> **Your task**: Within the records, which lines hold the string "agent"? Report each one by copying it.
== Segment start ==
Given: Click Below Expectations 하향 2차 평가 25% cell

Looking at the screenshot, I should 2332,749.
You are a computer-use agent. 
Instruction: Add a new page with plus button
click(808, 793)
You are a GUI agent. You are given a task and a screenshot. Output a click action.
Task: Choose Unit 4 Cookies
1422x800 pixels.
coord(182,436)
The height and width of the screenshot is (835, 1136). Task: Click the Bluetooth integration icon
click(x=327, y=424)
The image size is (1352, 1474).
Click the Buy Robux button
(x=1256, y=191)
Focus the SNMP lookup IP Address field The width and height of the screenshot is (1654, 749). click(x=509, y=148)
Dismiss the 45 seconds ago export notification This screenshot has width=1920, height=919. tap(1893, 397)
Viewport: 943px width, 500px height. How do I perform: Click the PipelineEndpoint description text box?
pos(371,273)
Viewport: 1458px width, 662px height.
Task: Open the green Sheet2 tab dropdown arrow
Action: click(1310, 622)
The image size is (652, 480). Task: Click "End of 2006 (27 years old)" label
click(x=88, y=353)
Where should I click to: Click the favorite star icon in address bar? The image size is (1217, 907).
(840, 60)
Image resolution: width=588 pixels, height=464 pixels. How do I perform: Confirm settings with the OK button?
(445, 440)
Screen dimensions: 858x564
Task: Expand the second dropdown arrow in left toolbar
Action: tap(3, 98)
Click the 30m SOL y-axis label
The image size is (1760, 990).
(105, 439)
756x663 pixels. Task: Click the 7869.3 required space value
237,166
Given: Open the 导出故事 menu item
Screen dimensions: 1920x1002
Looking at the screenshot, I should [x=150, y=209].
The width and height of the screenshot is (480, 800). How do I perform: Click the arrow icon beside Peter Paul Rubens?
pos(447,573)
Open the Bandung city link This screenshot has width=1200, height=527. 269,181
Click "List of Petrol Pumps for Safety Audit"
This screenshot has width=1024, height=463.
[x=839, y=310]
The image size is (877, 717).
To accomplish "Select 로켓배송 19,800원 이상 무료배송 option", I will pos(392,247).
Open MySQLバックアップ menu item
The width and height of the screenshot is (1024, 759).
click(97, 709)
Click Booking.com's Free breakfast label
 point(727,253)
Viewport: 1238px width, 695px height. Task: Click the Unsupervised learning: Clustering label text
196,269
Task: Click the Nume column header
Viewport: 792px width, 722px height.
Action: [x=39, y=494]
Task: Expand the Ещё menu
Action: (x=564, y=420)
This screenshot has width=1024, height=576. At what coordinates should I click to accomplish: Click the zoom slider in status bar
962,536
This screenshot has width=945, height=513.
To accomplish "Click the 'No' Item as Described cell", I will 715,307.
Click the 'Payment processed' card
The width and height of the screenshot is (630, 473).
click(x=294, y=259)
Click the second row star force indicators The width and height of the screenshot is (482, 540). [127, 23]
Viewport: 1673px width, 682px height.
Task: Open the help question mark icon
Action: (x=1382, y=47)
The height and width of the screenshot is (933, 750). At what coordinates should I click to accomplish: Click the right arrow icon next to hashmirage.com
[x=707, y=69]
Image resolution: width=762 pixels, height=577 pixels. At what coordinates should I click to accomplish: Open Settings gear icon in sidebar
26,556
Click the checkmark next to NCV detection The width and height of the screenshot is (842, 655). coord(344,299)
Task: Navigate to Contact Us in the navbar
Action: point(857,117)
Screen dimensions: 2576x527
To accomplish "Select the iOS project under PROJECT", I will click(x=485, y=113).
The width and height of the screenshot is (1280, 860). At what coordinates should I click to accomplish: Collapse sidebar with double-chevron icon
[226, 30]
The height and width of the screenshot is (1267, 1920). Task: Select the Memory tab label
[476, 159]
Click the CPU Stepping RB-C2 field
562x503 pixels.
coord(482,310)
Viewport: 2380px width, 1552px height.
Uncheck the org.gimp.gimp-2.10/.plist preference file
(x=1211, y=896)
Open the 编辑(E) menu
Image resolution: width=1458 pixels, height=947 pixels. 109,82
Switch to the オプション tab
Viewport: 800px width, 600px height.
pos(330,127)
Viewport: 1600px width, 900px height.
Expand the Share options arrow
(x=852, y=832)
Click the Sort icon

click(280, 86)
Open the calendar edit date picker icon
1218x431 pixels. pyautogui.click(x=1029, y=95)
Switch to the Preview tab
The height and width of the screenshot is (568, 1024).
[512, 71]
== Segment end ==
> **Answer**:
You are a computer-use agent. 
You are a GUI agent. You are given a task and a screenshot. Output a click action.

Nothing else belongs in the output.